When you setup a MutationObserver, you pass it a root element and a callback function, where any changes to the root elements subtree, such as insertion or deletion of DOM elements, or changing of attributes, will fire the observers callback function.

We cannot assume that document.body will exist on every website, so we can use document.body || document.documentElement as the root element.

Within the mutation observers callback function, we can use a debounced function that will only resolve our promise once it has not been called for a certain amount of time.

Here is an example waitForDOMToSettle function that could be waited on alongside page.goto and other wait functions. The method will wait for the DOM to be idle for 1 second and timeout after 30 seconds.

const waitForDOMToSettle = (page, timeoutMs = 30000, debounceMs = 1000) =>
  page.evaluate(
    (timeoutMs, debounceMs) => {
      let debounce = (func, ms = 1000) => {
        let timeout;
        return (...args) => {
          console.log("in debounce, clearing timeout again");
          clearTimeout(timeout);
          timeout = setTimeout(() => {
            func.apply(this, args);
          }, ms);
        };
      };
      return new Promise((resolve, reject) => {
        let mainTimeout = setTimeout(() => {
          observer.disconnect();
          reject(new Error("Timed out whilst waiting for DOM to settle"));
        }, timeoutMs);
 
        let debouncedResolve = debounce(async () => {
          observer.disconnect();
          clearTimeout(mainTimeout);
          resolve();
        }, debounceMs);
 
        const observer = new MutationObserver(() => {
          debouncedResolve();
        });
        const config = {
          attributes: true,
          childList: true,
          subtree: true,
        };
        observer.observe(document.body, config);
      });
    },
    timeoutMs,
    debounceMs
  );

Let's try it out with the twitter.com url from before. Note that we don't use Promise.all here to run both functions in parallel, because for the waitForDOMToSettle function to work properly, we need to have established that the DOM has loaded, hence we run this function after page.goto has resolved with the waitUntil option set to domcontentloaded:

...
console.time("goto");
await page.goto("https://twitter.com/jot", {
    waitUntil: "domcontentloaded",
  });
await waitForDOMToSettle(page);
console.timeEnd("goto");
...

Here, the goto step took 9.4seconds, and the resulting screenshot looks like:

twitter domsettle

Conclusion

Waiting for a page to load in order to get a clean screenshot is a lot more tricky than it first appears, depending on how that page is implemented.

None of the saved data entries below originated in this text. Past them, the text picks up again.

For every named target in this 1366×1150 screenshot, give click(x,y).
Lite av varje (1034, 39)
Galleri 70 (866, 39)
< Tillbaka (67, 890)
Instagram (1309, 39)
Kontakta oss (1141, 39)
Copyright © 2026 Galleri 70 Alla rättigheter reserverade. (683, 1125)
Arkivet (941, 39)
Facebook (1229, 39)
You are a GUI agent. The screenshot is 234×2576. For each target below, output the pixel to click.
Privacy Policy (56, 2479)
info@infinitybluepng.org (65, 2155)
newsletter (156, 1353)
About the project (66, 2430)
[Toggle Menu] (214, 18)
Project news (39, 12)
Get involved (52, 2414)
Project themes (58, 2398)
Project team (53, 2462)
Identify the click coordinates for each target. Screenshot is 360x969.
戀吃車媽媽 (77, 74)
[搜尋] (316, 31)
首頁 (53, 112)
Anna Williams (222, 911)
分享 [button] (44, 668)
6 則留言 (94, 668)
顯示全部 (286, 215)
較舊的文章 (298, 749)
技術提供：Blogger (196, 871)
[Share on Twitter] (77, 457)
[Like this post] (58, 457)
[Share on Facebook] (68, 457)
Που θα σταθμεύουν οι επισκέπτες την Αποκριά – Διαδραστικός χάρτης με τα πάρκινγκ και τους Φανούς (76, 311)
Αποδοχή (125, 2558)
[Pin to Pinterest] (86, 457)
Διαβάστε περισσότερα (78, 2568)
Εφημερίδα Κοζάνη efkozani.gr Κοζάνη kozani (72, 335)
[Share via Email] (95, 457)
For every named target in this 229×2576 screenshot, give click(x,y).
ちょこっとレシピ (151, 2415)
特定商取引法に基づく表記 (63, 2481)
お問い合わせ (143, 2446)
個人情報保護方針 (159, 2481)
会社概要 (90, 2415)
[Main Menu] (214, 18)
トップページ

We've gone through all of the features that puppeteer provides that allow us to wait for a page to load:

We can wait for certain events to fire, such as load and domcontentloaded.

We can use puppeteer to wait for certain DOM elements to be hidden or visible.

We also explored puppeteers methods that wait for the network to be idle for certain lengths of time before continuing. These can be useful for single page apps that are built with frameworks such as angular, react and vue.

Finally, we wrote a custom function that waits for updates to the DOM to settle, which could be as close as we can come to making a generic page load function that works across all websites.